» REQUEST: Reproduce every row below word for word, keeping each line unchanged.

» Data listing:
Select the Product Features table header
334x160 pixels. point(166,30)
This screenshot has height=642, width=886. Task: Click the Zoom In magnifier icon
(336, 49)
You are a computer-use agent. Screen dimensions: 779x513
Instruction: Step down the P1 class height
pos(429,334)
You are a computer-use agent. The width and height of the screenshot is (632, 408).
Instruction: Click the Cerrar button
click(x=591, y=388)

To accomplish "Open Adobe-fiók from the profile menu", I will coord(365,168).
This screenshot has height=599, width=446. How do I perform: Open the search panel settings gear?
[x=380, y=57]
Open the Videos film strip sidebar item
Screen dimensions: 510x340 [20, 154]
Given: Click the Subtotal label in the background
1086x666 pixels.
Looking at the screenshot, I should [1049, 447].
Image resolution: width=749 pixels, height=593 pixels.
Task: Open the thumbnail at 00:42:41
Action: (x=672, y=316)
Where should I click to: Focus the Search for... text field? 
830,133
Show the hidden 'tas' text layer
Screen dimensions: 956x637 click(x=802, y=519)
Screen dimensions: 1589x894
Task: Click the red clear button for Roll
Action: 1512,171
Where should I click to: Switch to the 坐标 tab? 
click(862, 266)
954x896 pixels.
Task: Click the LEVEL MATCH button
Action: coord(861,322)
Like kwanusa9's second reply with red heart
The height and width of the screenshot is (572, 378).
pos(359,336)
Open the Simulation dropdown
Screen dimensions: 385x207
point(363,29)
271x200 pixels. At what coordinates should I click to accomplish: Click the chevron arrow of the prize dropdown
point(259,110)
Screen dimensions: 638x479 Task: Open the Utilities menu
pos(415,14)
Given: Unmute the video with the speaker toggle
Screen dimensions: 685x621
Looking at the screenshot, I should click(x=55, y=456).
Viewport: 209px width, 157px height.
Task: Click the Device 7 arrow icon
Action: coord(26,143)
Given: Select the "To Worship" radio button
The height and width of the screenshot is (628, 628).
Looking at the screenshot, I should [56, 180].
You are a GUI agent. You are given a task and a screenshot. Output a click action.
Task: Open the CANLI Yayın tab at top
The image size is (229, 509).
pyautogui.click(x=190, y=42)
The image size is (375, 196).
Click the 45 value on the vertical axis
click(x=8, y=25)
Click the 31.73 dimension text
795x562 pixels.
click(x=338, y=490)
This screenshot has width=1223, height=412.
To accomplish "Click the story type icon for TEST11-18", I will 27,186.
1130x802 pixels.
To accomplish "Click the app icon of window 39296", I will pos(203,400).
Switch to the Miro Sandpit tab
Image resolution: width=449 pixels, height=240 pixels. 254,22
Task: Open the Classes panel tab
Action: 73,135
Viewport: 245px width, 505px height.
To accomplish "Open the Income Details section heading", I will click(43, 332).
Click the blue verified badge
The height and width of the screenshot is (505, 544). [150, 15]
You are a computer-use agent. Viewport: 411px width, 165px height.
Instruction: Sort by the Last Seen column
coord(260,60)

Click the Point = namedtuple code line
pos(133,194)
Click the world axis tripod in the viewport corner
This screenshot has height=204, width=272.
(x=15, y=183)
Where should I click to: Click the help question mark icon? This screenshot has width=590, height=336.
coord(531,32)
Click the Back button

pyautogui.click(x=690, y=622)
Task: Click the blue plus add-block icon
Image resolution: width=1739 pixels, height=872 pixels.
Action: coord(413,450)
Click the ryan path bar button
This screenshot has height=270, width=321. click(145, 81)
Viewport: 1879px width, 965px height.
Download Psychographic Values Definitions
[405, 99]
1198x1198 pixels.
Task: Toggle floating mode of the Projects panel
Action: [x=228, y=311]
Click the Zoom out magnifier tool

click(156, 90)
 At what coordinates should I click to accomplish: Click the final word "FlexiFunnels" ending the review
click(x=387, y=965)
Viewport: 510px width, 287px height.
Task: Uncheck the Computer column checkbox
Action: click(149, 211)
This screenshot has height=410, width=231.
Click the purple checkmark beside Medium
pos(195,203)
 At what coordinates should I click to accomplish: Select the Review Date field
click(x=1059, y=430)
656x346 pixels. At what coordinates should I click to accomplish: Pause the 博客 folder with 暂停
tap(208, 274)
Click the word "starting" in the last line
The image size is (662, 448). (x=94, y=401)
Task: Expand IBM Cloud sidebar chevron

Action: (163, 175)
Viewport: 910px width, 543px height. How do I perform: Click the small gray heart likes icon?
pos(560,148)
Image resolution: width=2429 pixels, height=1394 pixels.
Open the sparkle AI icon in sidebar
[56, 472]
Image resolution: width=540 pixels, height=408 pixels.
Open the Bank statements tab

» FINAL ANSWER:
Select the Product Features table header
334x160 pixels. point(166,30)
This screenshot has height=642, width=886. Task: Click the Zoom In magnifier icon
(336, 49)
You are a computer-use agent. Screen dimensions: 779x513
Instruction: Step down the P1 class height
pos(429,334)
You are a computer-use agent. The width and height of the screenshot is (632, 408).
Instruction: Click the Cerrar button
click(x=591, y=388)

To accomplish "Open Adobe-fiók from the profile menu", I will coord(365,168).
This screenshot has height=599, width=446. How do I perform: Open the search panel settings gear?
[x=380, y=57]
Open the Videos film strip sidebar item
Screen dimensions: 510x340 [20, 154]
Given: Click the Subtotal label in the background
1086x666 pixels.
Looking at the screenshot, I should [1049, 447].
Image resolution: width=749 pixels, height=593 pixels.
Task: Open the thumbnail at 00:42:41
Action: (x=672, y=316)
Where should I click to: Focus the Search for... text field? 
830,133
Show the hidden 'tas' text layer
Screen dimensions: 956x637 click(x=802, y=519)
Screen dimensions: 1589x894
Task: Click the red clear button for Roll
Action: 1512,171
Where should I click to: Switch to the 坐标 tab? 
click(862, 266)
954x896 pixels.
Task: Click the LEVEL MATCH button
Action: coord(861,322)
Like kwanusa9's second reply with red heart
The height and width of the screenshot is (572, 378).
pos(359,336)
Open the Simulation dropdown
Screen dimensions: 385x207
point(363,29)
271x200 pixels. At what coordinates should I click to accomplish: Click the chevron arrow of the prize dropdown
point(259,110)
Screen dimensions: 638x479 Task: Open the Utilities menu
pos(415,14)
Given: Unmute the video with the speaker toggle
Screen dimensions: 685x621
Looking at the screenshot, I should click(x=55, y=456).
Viewport: 209px width, 157px height.
Task: Click the Device 7 arrow icon
Action: coord(26,143)
Given: Select the "To Worship" radio button
The height and width of the screenshot is (628, 628).
Looking at the screenshot, I should [56, 180].
You are a GUI agent. You are given a task and a screenshot. Output a click action.
Task: Open the CANLI Yayın tab at top
The image size is (229, 509).
pyautogui.click(x=190, y=42)
The image size is (375, 196).
Click the 45 value on the vertical axis
click(x=8, y=25)
Click the 31.73 dimension text
795x562 pixels.
click(x=338, y=490)
This screenshot has width=1223, height=412.
To accomplish "Click the story type icon for TEST11-18", I will 27,186.
1130x802 pixels.
To accomplish "Click the app icon of window 39296", I will pos(203,400).
Switch to the Miro Sandpit tab
Image resolution: width=449 pixels, height=240 pixels. 254,22
Task: Open the Classes panel tab
Action: 73,135
Viewport: 245px width, 505px height.
To accomplish "Open the Income Details section heading", I will click(43, 332).
Click the blue verified badge
The height and width of the screenshot is (505, 544). [150, 15]
You are a computer-use agent. Viewport: 411px width, 165px height.
Instruction: Sort by the Last Seen column
coord(260,60)

Click the Point = namedtuple code line
pos(133,194)
Click the world axis tripod in the viewport corner
This screenshot has height=204, width=272.
(x=15, y=183)
Where should I click to: Click the help question mark icon? This screenshot has width=590, height=336.
coord(531,32)
Click the Back button

pyautogui.click(x=690, y=622)
Task: Click the blue plus add-block icon
Image resolution: width=1739 pixels, height=872 pixels.
Action: coord(413,450)
Click the ryan path bar button
This screenshot has height=270, width=321. click(145, 81)
Viewport: 1879px width, 965px height.
Download Psychographic Values Definitions
[405, 99]
1198x1198 pixels.
Task: Toggle floating mode of the Projects panel
Action: [x=228, y=311]
Click the Zoom out magnifier tool

click(156, 90)
 At what coordinates should I click to accomplish: Click the final word "FlexiFunnels" ending the review
click(x=387, y=965)
Viewport: 510px width, 287px height.
Task: Uncheck the Computer column checkbox
Action: click(149, 211)
This screenshot has height=410, width=231.
Click the purple checkmark beside Medium
pos(195,203)
 At what coordinates should I click to accomplish: Select the Review Date field
click(x=1059, y=430)
656x346 pixels. At what coordinates should I click to accomplish: Pause the 博客 folder with 暂停
tap(208, 274)
Click the word "starting" in the last line
The image size is (662, 448). (x=94, y=401)
Task: Expand IBM Cloud sidebar chevron

Action: (163, 175)
Viewport: 910px width, 543px height. How do I perform: Click the small gray heart likes icon?
pos(560,148)
Image resolution: width=2429 pixels, height=1394 pixels.
Open the sparkle AI icon in sidebar
[56, 472]
Image resolution: width=540 pixels, height=408 pixels.
Open the Bank statements tab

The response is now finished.